The third presenter, Fabian Zhilla, turned to the nexus between organised crime and undocumented migration, and particularly the issue of cannabis farms. There is much concern, especially with the involvement of young men, some of whom are recruited directly in Albania, while others are recruited in the UK after encountering bureaucratic barriers and failing public services. Even those who arrive on legitimate visas can be recruited by organised crime networks, as the money and benefits to be gained from their participation in the business come at a very low effective cost.

With regard to cannabis, Albania is considered an important origin country for cannabis growing in Europe. Although much of the country’s out-door cannabis farms were eradicated by 2016, the know-how was exported to countries of the Benelux, as well as Spain and the UK. Through contact with other crime networks, Albanian crime groups abroad have broken into indoor cannabis farming, in which they have been somewhat successful.

There are multiple problems related to organised crime around the sale of cannabis. Firstly, youth participation in the trade disrupts the social fabric of immigrant groups, exposing them to criminal activities. Secondly, considering that indoor cannabis growth operates more as a network rather than a criminal organisation-based structure, this has made it easier for young men to rapidly become independent and own their own cannabis farms. Thirdly, the recruitment process for young men engaged in the cannabis trade in the UK is mainly led by young men themselves, making this system very effective.

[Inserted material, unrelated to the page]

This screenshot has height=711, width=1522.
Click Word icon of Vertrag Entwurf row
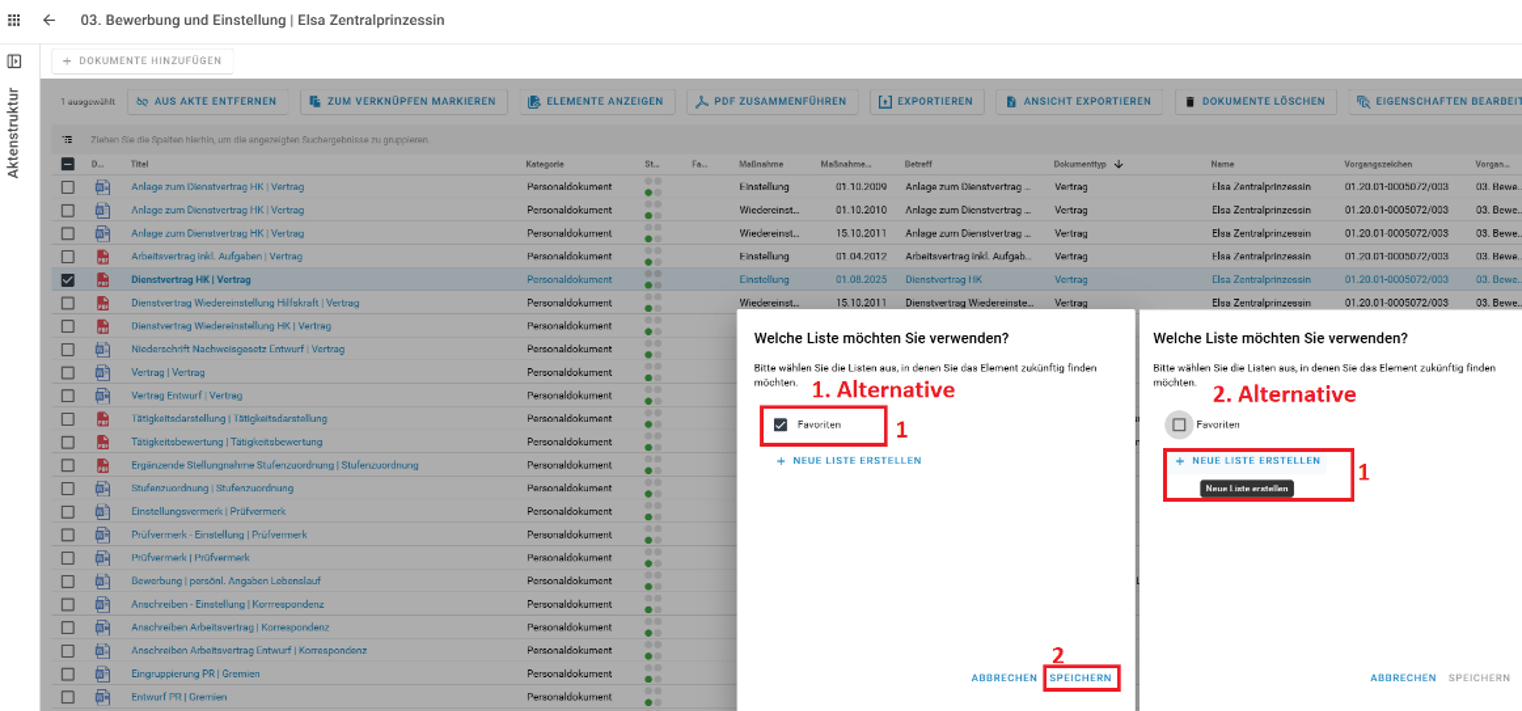102,396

In the Q&A, the panellists responded to questions on a number of topics. Hoxhaj discussed some of the problems leading to migration from Albania, for example the fact that local governments do not participate much in addressing local issues and poverty, nor do they engage with the central government to launch joint initiatives to address the issues at local level that contribute to the rise in migration. He also discussed some of the UK’s responses. On the one hand, the UK has given the green light to spending more money on the regions from which many Albanians emigrate to the UK. On the other hand, UK politicians have securitised the issue, which has led to a de-emphasis on reintegrating returned migrants and thus prevent them from becoming part of international crime networks.

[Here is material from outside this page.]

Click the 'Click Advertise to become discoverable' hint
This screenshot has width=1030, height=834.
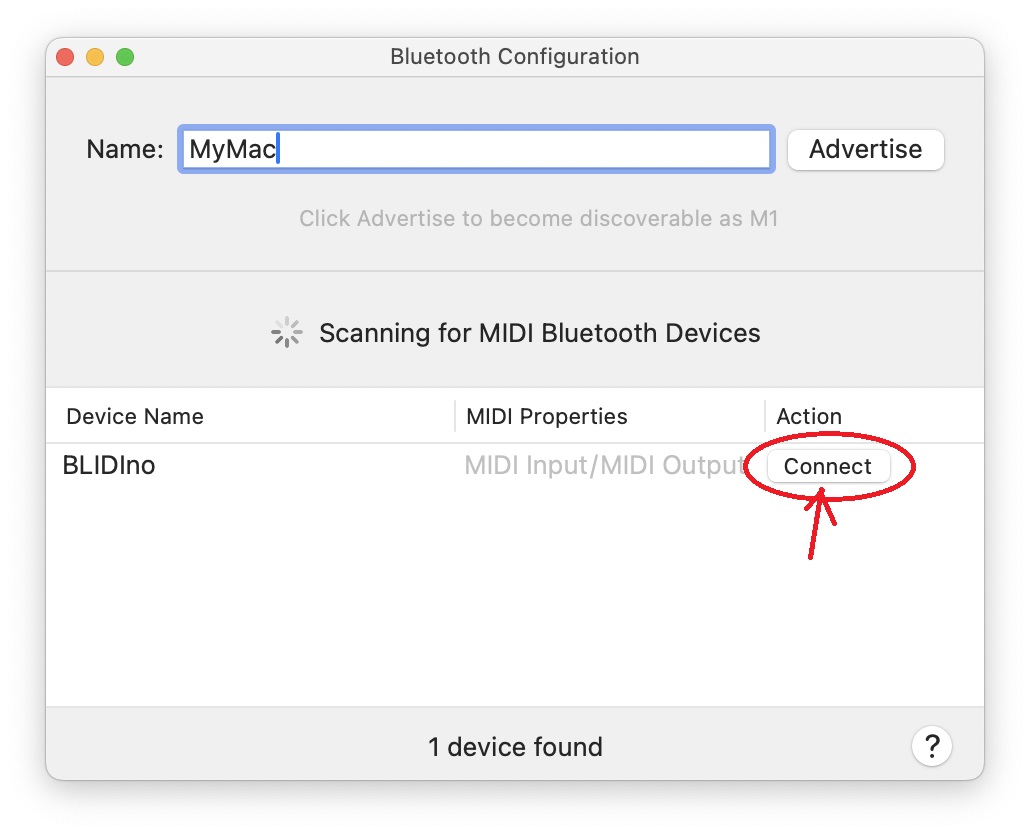coord(539,218)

Walsh answered some questions on the practical aspects of processing asylum-seekers. Crucially, there is no safe and legal route to come to the UK for the specific purpose of claiming asylum; however, one has to be in the UK in order to claim asylum. Migrants on boats are typically apprehended in British waters, after which they are held at facilities (and increasingly detention centres) for two days while their claims are being processed. After the initial information is collected, they are transferred to dispersal accommodation, where they usually stay for around two years; in practice, 35% wait longer than 3 years for an initial asylum decision. This process, Walsh argued, has negative impacts upon integration. Asylum-seekers are not allowed to work while their claims are being processed, which may lead some to seek employment illegally. Furthermore, despite the length of this process, 90% of people whose claims are denied are not returned.

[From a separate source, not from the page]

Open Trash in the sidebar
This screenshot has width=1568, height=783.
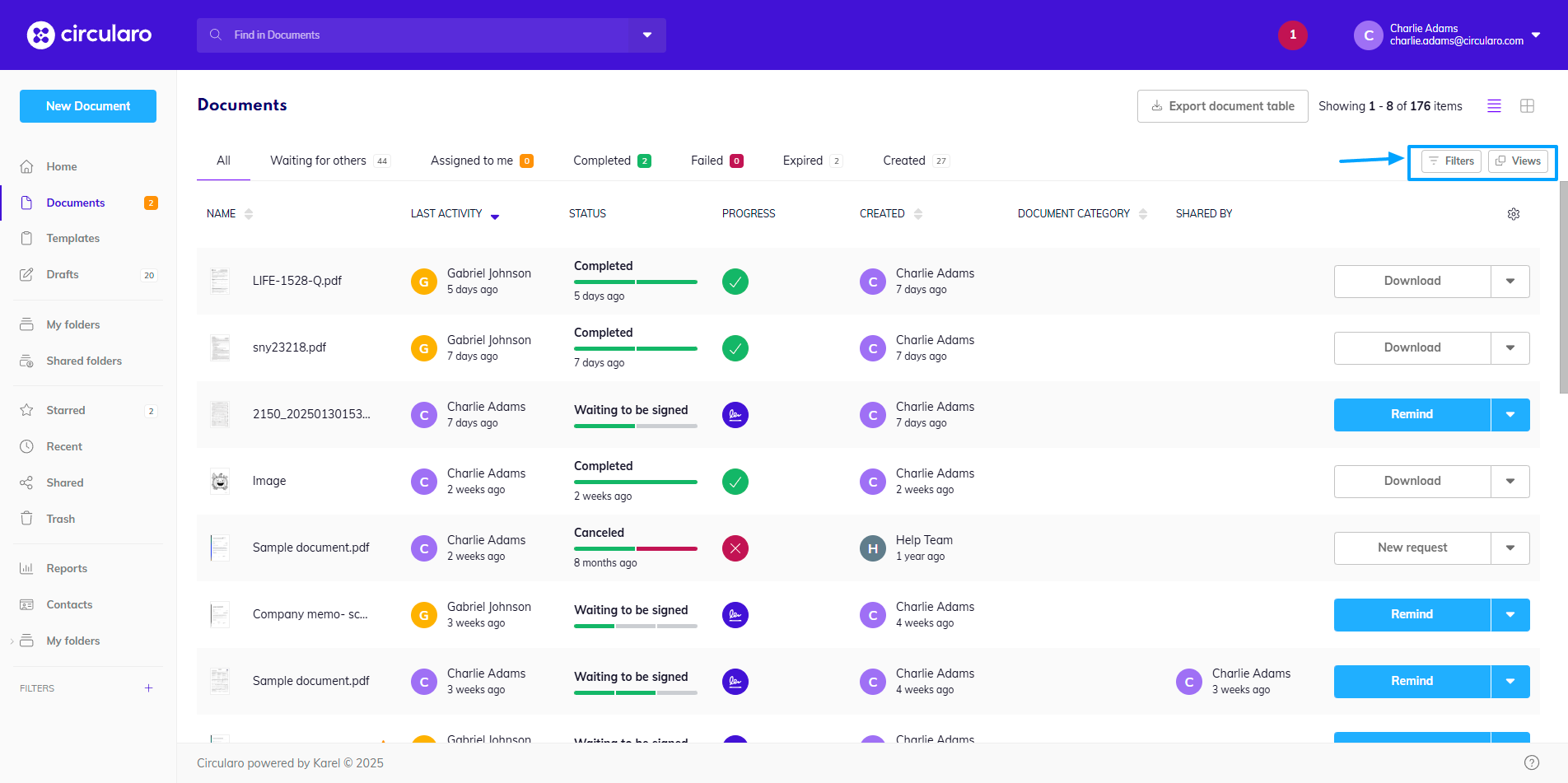(x=60, y=519)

Zhilla answered some more concrete questions on the cannabis trade. The market in the UK is £2 billion, which makes this market very attractive. Social media plays a particularly important role in recruiting Albanian young men to this illegal trade. He also discussed the inconsistency of the UK visa regime and the complexity of its various rules. These factors, he argued, convince people that it is simply easier to immigrate illegally.